Perché succede
Nessun gioco insegna da solo a gestire i soldi. Un gioco crea una situazione in cui si decide e si vedono le conseguenze senza pagarle davvero, e questa è già molta cosa, ma la lezione nasce dalla conversazione che ci gira intorno. Nella mia pratica vedo la stessa scatola dare esiti opposti: nelle case dove si gioca e basta resta un passatempo, in quelle dove qualcuno fa una domanda al momento giusto diventa la prima palestra di scelte economiche.
Cosa puoi fare
- Scegli un gioco con una banca e una scarsità vera.
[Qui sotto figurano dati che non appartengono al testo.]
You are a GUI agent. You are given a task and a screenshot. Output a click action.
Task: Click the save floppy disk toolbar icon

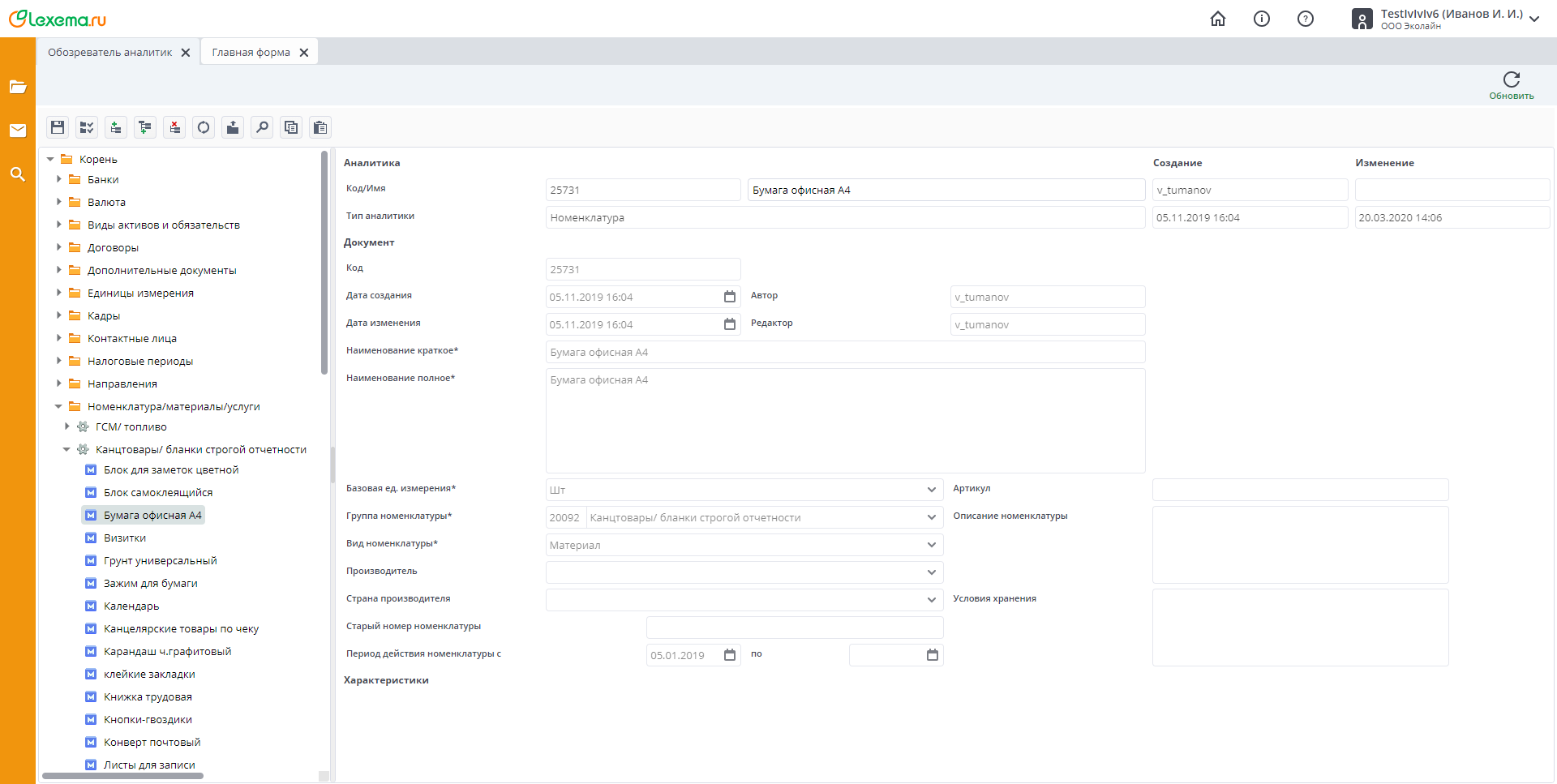[x=58, y=127]
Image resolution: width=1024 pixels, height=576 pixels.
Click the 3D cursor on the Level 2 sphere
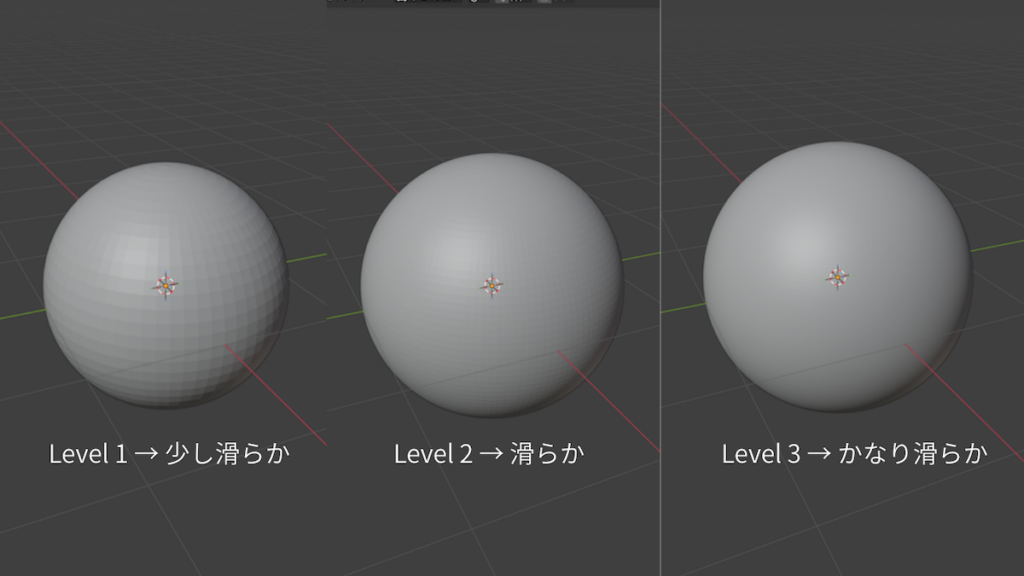(491, 286)
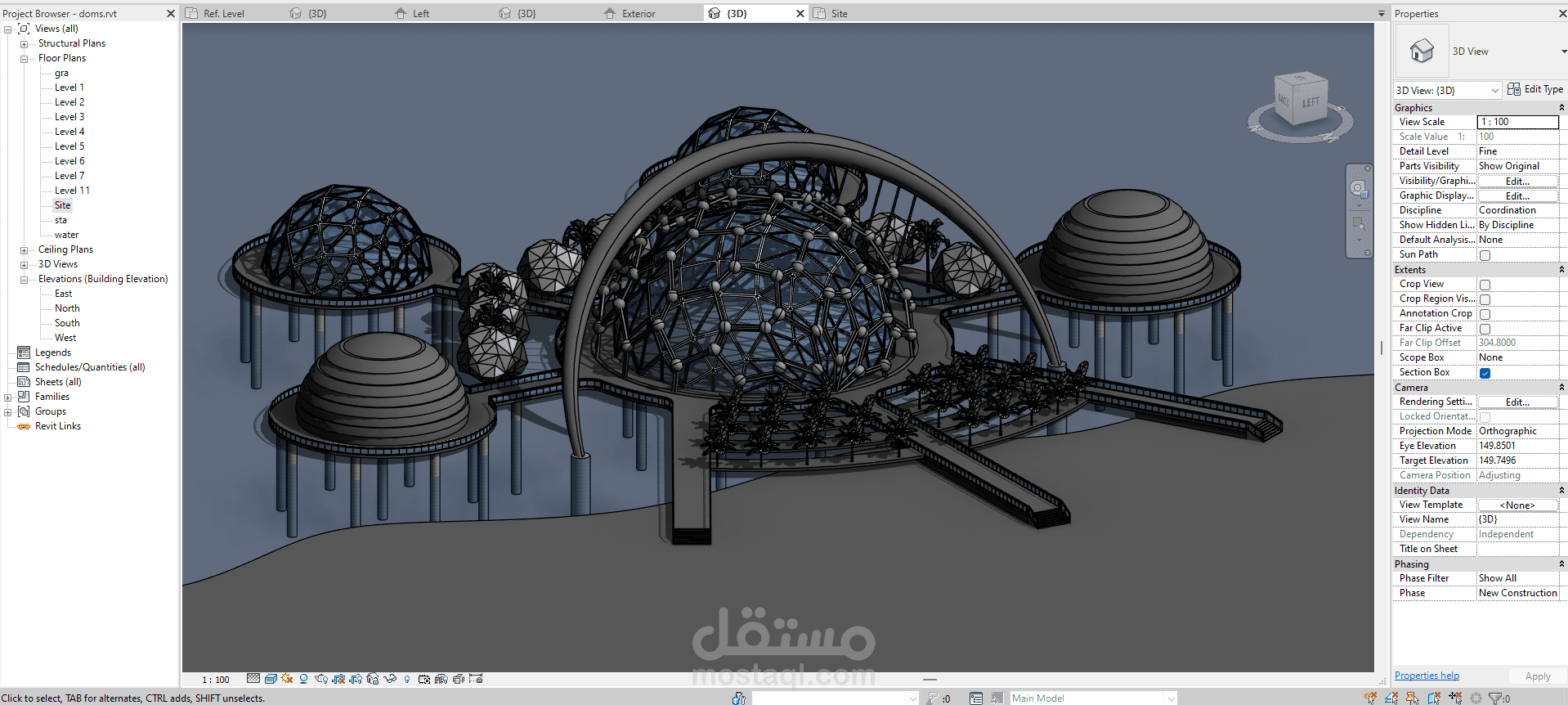Click the Edit Type button
The height and width of the screenshot is (705, 1568).
(1535, 89)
Serve che il denaro finito sia finito e che ogni acquisto tolga qualcosa a un altro. È quello il meccanismo che insegna, non il tema.
- Fai una domanda mentre gioca, non dopo. «Cosa ti fa pensare che convenga?», «Cosa succede se ti restano zero?» Una domanda dentro la partita vale dieci spiegazioni a fine giornata.
- Per i piccoli allestisci un negozio in casa con moneta finta. Prezzi scritti a mano, un budget, il resto da contare. È la versione più semplice e la più efficace sotto i sette anni.
- Usa le carte-scenario per i più grandi. «Hai venti euro di compleanno: li spendi oggi o li tieni per una cosa più grande?» Si può fare in cinque minuti, in macchina, senza tabellone.
- Guarda come gioca, non solo cosa impara. Chi tiene tutto e non rischia niente, chi spende subito, chi non sopporta di perdere: quello che vedi al tavolo è quello che ritroverai con i soldi veri.
Cosa evitare
Non commentare le sue mosse mentre le fa: se ogni scelta viene valutata, smette di sperimentare e comincia a indovinare cosa vuoi tu. Ed evita di trasformare la partita in una verifica, perché il momento in cui il gioco diventa didattico è il momento in cui smette di insegnare.
Quando chiedere aiuto
Che un ragazzo passi molto tempo a giocare non dice niente da solo. Il quadro cambia quando il gioco resta l’unico posto in cui sta: le uscite calano da mesi, il sonno si rovescia, e le proposte non le rifiuta più, semplicemente non le registra. Un mese di rifiuto della scuola, o tre mesi di riduzione progressiva, sono già abbastanza per chiedere: il ritiro si autoalimenta e non passa da solo.